Ironhide gave a deliberate shake of the head. "No. All Cybertronians look forward to the day they are given their armour, the day they are allowed to use their weaponry. We yearn for the day we become protectors. And when that day comes, we do not look back."

"There are advantages to growing up in all cultures, I guess," Lennox said, leaning backwards. Sidney gave a small tail wag. "I think it's a pretty fair trade-off."

"Yes, it is." Ironhide stretched again. "When your progeny's companion was inside me…" Ironhide said absently, as though to himself. He had a hand over what Lennox assumed was his spark casing. He didn't finish the sentence.

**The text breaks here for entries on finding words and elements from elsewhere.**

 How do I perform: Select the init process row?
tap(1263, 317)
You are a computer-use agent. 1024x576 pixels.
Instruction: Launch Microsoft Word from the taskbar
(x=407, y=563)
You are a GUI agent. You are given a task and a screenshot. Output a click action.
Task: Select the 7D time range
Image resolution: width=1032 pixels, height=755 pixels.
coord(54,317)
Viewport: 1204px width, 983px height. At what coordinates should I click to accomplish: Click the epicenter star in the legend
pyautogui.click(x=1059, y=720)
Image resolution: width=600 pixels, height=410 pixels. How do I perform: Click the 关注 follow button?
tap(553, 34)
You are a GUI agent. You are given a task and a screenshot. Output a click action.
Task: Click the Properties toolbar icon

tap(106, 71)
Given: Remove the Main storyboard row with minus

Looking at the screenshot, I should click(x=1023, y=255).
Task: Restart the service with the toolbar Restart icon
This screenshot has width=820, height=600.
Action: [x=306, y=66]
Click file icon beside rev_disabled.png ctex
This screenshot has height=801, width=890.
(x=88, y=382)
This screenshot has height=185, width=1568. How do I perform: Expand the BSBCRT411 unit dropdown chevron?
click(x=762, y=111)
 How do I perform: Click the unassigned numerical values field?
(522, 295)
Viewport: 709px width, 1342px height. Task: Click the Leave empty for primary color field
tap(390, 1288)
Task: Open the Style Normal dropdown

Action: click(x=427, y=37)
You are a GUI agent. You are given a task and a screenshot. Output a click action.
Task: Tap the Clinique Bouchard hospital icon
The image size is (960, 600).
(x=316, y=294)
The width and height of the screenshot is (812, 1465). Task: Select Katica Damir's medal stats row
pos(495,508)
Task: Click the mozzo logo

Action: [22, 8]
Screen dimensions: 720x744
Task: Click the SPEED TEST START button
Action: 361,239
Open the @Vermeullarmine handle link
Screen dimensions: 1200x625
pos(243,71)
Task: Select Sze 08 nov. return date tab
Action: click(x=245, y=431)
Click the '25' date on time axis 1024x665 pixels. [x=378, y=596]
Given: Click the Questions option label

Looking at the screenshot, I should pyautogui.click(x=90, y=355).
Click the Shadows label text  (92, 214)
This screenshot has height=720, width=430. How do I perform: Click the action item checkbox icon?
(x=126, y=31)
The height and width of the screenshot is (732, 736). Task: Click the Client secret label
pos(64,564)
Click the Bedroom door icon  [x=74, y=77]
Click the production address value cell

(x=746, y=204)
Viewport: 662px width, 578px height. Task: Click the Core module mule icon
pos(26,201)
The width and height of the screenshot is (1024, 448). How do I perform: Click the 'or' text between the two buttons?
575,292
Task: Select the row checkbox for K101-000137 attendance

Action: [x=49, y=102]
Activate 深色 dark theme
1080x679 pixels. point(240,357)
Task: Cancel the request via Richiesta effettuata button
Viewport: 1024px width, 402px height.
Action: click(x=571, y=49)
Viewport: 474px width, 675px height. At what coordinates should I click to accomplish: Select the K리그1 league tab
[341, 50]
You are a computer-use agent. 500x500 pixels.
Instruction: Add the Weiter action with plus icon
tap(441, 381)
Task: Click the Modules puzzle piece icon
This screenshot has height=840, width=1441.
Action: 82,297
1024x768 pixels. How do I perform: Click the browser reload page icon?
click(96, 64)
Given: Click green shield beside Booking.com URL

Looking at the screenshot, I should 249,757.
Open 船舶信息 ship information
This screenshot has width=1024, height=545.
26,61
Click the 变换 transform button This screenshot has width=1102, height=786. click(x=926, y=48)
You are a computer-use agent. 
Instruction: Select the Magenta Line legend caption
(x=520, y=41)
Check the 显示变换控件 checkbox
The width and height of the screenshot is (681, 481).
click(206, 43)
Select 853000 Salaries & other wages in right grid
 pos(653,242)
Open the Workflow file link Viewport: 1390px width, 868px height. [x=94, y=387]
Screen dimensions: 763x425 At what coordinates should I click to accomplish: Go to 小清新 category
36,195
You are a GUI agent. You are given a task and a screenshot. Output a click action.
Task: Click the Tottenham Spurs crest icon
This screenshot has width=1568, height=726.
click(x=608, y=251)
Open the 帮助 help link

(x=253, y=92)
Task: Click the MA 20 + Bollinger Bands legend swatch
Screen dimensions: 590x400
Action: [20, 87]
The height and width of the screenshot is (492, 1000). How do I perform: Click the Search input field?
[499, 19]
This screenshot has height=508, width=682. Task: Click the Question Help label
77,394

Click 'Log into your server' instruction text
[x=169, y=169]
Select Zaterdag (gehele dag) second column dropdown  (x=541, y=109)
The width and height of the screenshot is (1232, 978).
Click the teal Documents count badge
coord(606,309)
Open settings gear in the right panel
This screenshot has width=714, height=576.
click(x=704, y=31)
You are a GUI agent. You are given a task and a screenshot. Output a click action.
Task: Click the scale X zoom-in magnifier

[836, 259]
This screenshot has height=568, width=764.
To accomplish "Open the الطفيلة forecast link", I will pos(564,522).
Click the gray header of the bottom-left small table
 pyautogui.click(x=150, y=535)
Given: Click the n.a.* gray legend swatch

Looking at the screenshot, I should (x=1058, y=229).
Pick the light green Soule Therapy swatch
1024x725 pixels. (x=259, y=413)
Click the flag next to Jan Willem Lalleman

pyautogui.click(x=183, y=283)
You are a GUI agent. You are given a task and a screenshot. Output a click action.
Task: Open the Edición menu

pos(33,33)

Sidney rubbed against him, her eyes half-closed. The captain and his dæmon were filled with a deep curiosity. "Is it…bad?" he asked, not knowing exactly how to describe the great taboo. "I mean, for Autobots to touch the sparks of other Autobots?"

Ironhide was silent for a long time, so long that Lennox thought that he didn't hear him. "For a warrior to touch an enemy's spark is one of the foulest things that can happen on the battlefield," Ironhide finally said. "For a friend to entrust his spark to another friend…to Autobots, that is the greatest form of trust imaginable."

Lennox's eyes widened, and Sidney gave a tremor in his arms. They knew now what Sam and Mikaela knew.

Annabelle's cry pierced through the silence.

"Go to your progeny," Ironhide said, in what Lennox thought was a sort of rough tenderness. "She is calling for you."

Lennox rose, Sidney close beside him. No, they weren't ready for contact yet. But one day, they would be.

"Goodnight," Lennox said. Sidney gave a decisive bark. Ironhide was already facing away from them, facing the setting sun.

"Goodnight," Ironhide said.

Lennox turned to answer his child's summons, and Sidney gave a final glance at their solitary guardian, before following him into the house.